Officially Registered Companies' App Development and Advancement Plans
Must Establish App-Based Systems as Institutional Finance Is Included
Increase Customer Touchpoints and Expand Subscription Channels Effectively
On the 11th, officials are taking a commemorative photo at the launch ceremony of the Online Investment-Linked Finance Association held at Fintech Lab in Yeouido, Seoul. From the left: Yongtae Kim, Director of the Financial Supervisory Service; Byung-hoon Lim, Auditor of the Online Investment-Linked Finance Association; Chaeyul Lim, Chairman of the Online Investment-Linked Finance Association; Hyojin Lee, CEO of 8Percent; Daeyoon Kim, CEO of PeopleFund Company; Seongjun Kim, CEO of Lendit. Photo by Online Investment-Linked Finance Association
[Asia Economy Reporter Song Seung-seop] Companies that have successfully registered as online investment-linked finance businesses are developing and revamping applications (apps) that provide their services. As they are incorporated into the formal financial system and must compete with other industries, this is seen as a strategic move to attract more users.
According to the industry on the 24th, three officially registered online investment companies?8 Percent, Lendit, and PeopleFund?plan to develop or enhance their apps. ‘8 Percent’ plans to launch an official app within this year. A beta version has already been created, and internal employees are currently using the app to make corrections and improvements. Once revisions are complete, the official version will be updated and released in the second half of this year. In the case of ‘Lendit,’ although a concrete development blueprint has not yet been established, they explained that due to significant demand through mobile, the app will be released after some time.
Among online investment companies, ‘PeopleFund’ is the only one providing services through an app and recently began app enhancement work.
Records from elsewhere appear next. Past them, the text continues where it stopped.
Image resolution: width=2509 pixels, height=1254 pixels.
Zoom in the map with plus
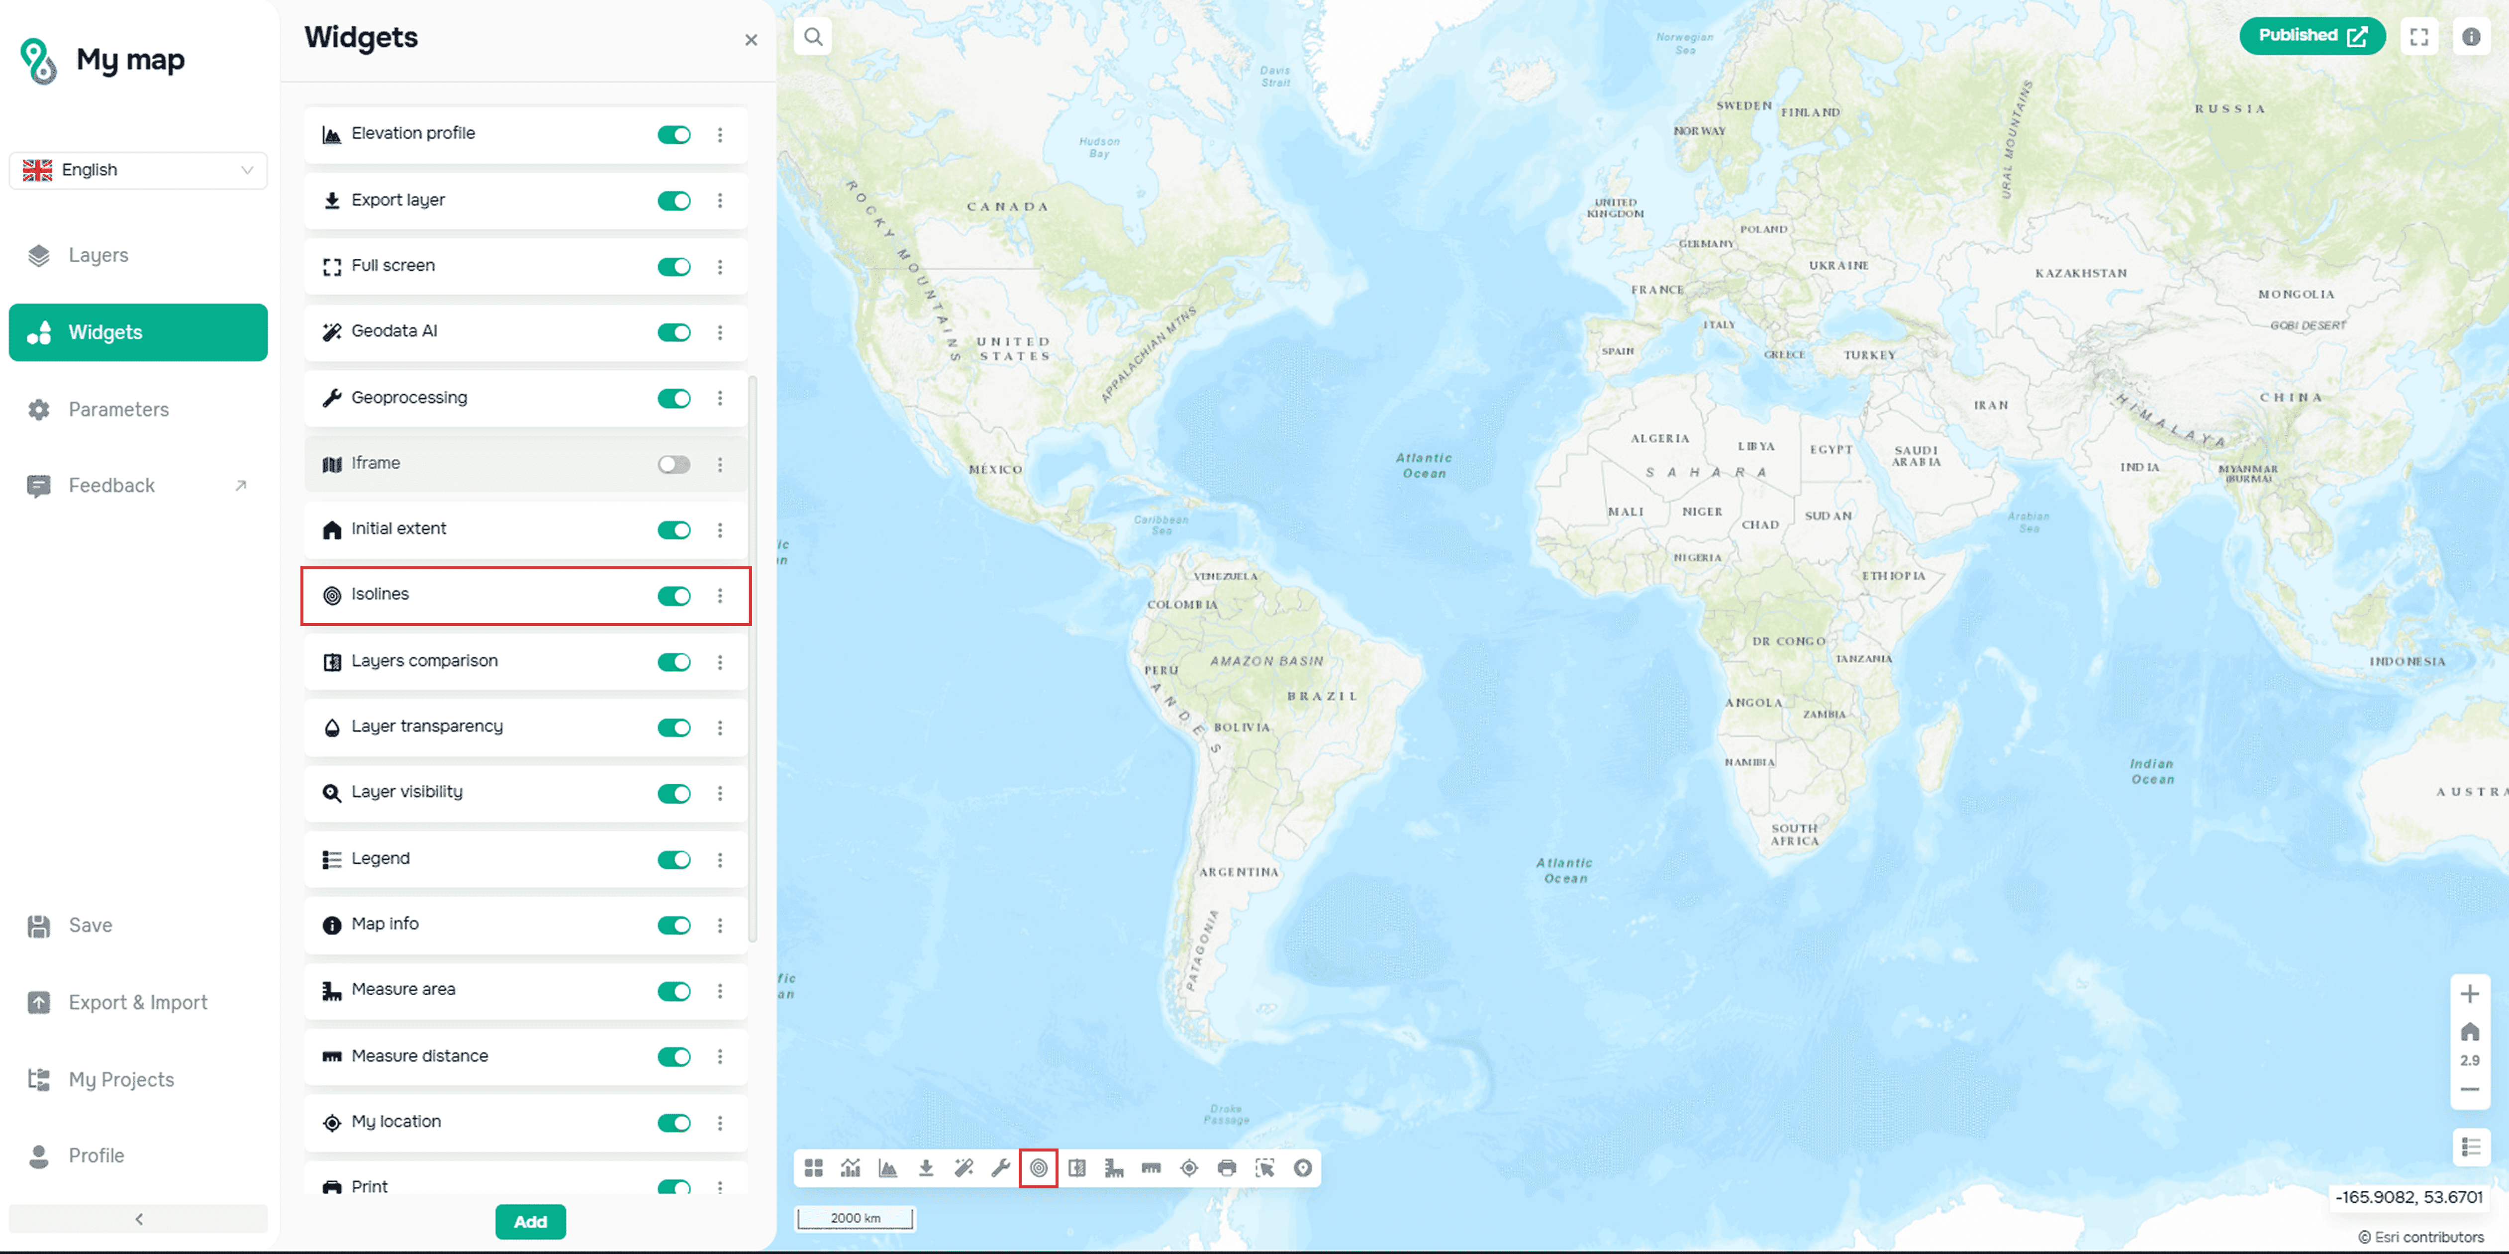(2469, 994)
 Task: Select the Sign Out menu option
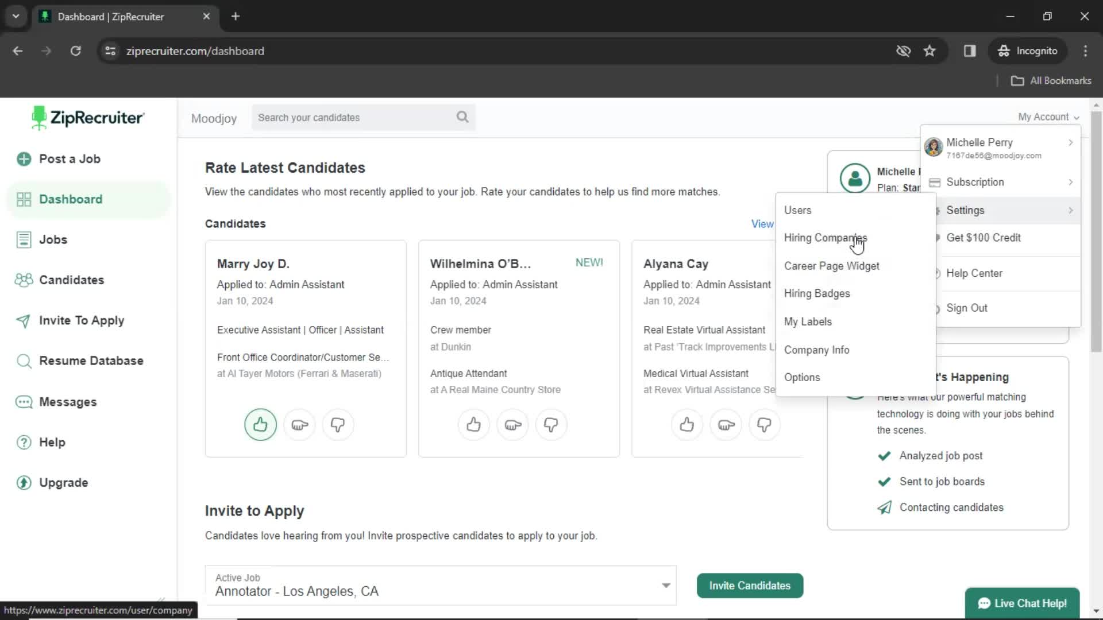click(967, 307)
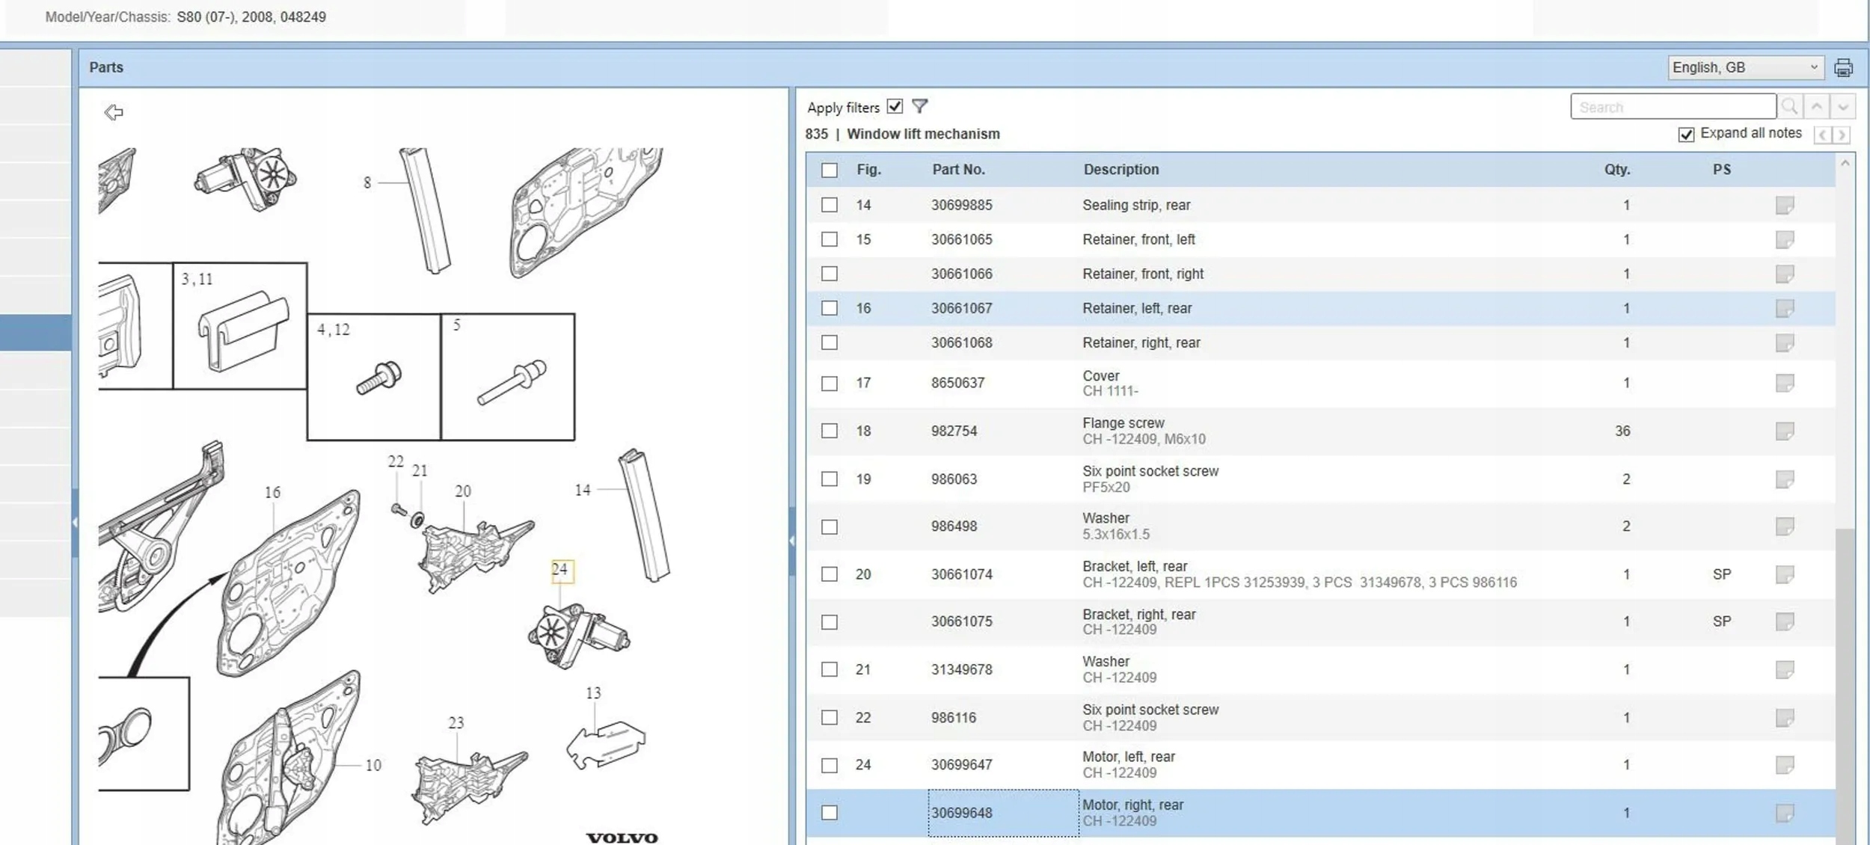Click the search previous result arrow
This screenshot has height=845, width=1870.
[1817, 107]
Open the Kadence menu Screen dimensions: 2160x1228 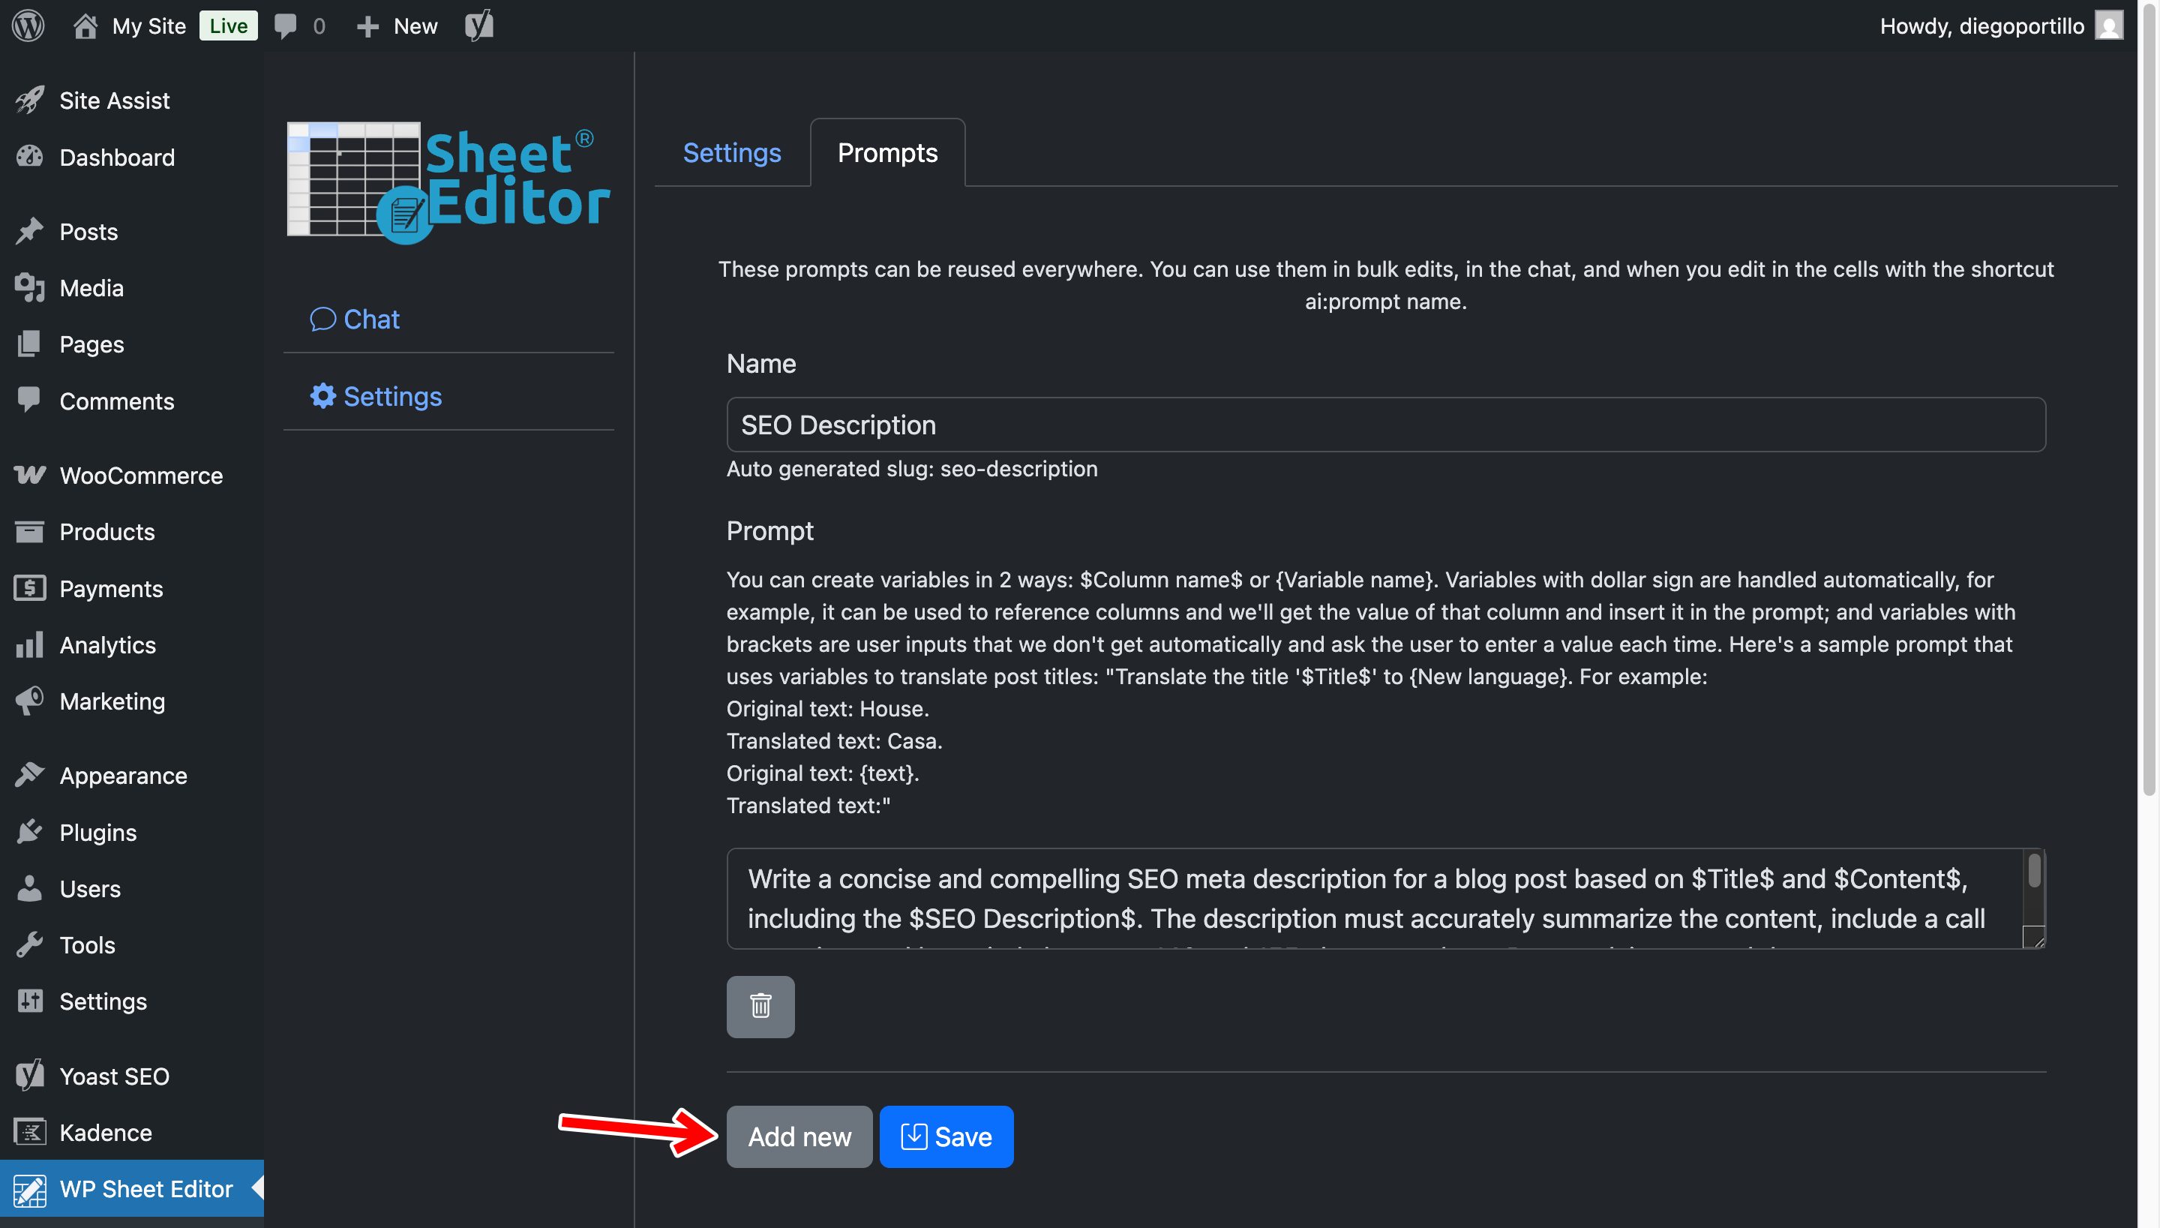105,1132
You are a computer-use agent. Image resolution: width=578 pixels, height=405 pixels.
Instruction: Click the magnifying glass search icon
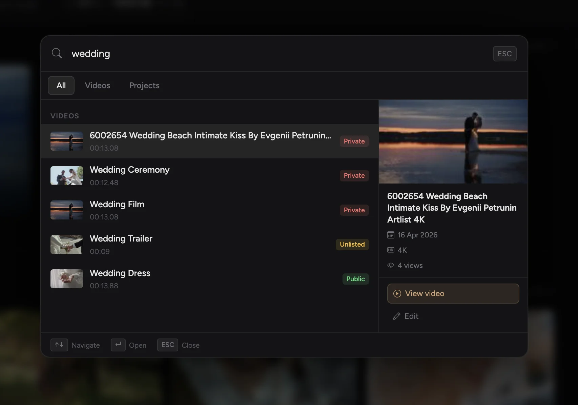[x=57, y=53]
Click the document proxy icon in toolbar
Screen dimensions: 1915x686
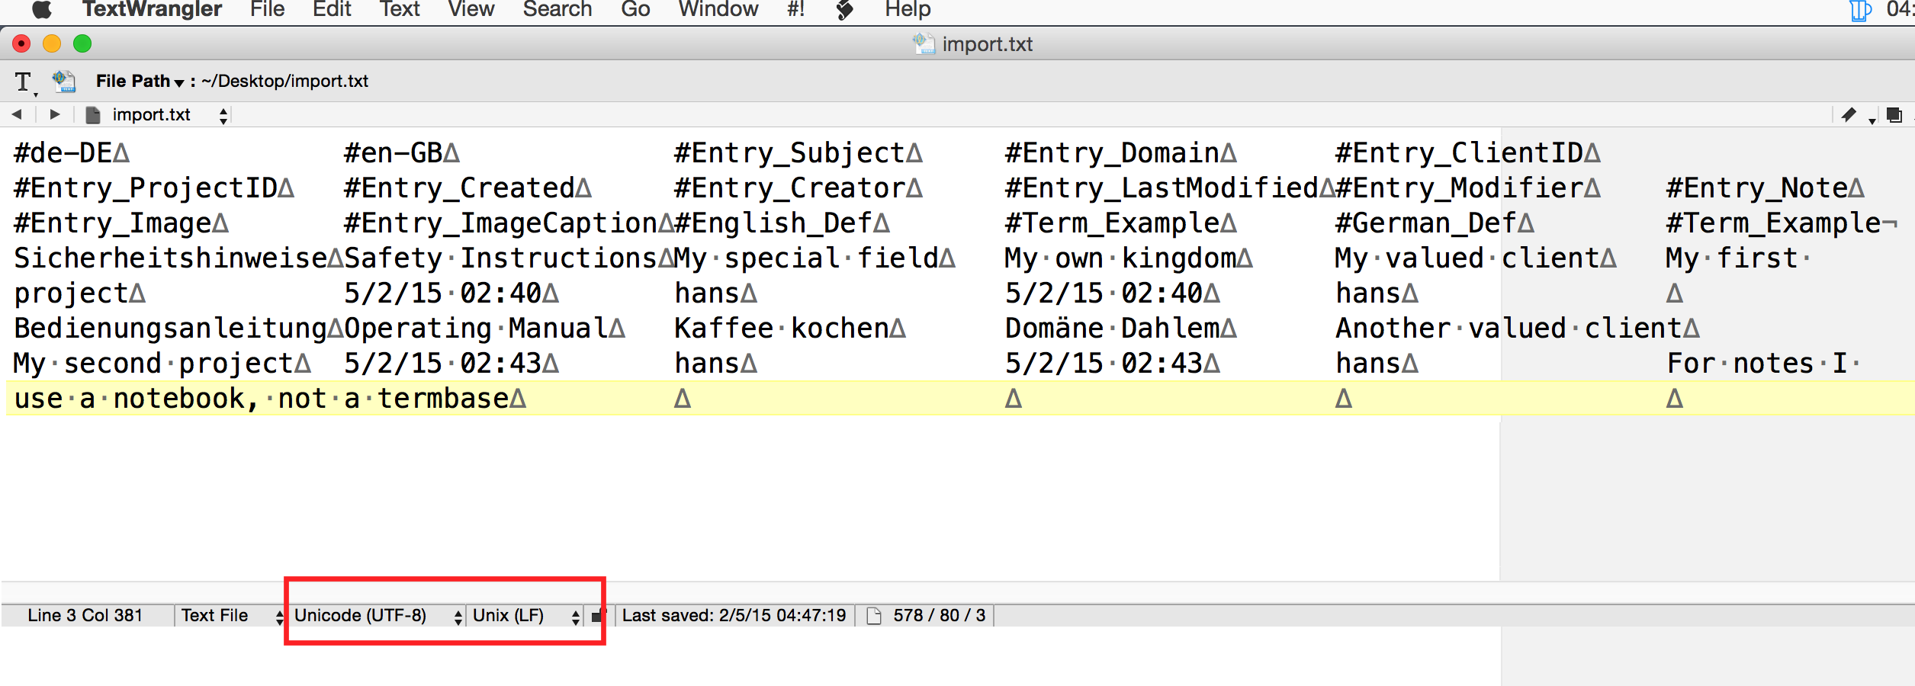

Since its launch in June 2019, the app has only offered investment functions, but they plan to add a loan section and newly release it in the third quarter. The goal is to improve user experience (UX) by enabling face-to-face loan contracts and document submission functions so that users can access services regardless of time and place.
Most P2P companies, including officially registered online investment companies, have implemented services online and on mobile through web pages. Because their customer base was smaller compared to regulated financial institutions, they could attract users without an app. Unlike commercial banks aiming to be lifestyle platforms with many functions or funds that consider risk profiles in investment methods, their services are simpler.
Online Investment Companies Enhance Mobile Competitiveness to Capture Mid-Interest Rate Customers
One reason for low consumer complaints was the interface designed for easy use even on mobile web pages. An industry insider explained, “Our internal developers put great effort into making the mobile interface convenient and natural to use,” adding, “Existing customers have been using it by bookmarking the mobile web page on their phone home screens.”
The plan to develop and enhance apps is driven by competitiveness. Currently, online investment companies must compete fiercely with internet-only banks and savings banks in the mid-interest rate loan market. Internet-only banks have committed to handling more than 30% of all credit loans for mid- to low-credit borrowers by 2023. Toss Bank has declared it will increase this to 44% by attracting many customers previously excluded from first-tier financial institutions. Starting this year, they plan to increase credit loans for mid- to low-credit borrowers to 4.6 trillion won, up about 2.6 trillion won from the end of last year. Their target customers are the same as those of online investment companies: mid- to low-credit borrowers, thin-file customers (people with insufficient financial history), and small business owners.
To compete with much larger financial institutions in lending, they recognize the need to keep up with the underlying infrastructure. Existing financial institutions are already attracting customers by promoting convenient and simple loans through apps. Savings banks are also continuously enhancing their apps through their central associations as a means of customer acquisition and management.
There is also an aspect of increasing customer touchpoints and expanding subscription channels. Most online investment users already access services via mobile, and in the case of PeopleFund, the monthly active user (MAU) ratio on the app is about 1.5 times higher than on the web. An official from an online investment company said, “We expect to absorb the rapidly increasing demand from financial consumers after official registration through the revamped app,” adding, “Especially, the app usage frequency is expected to be high among customers in their 20s, who have high mobile usage.”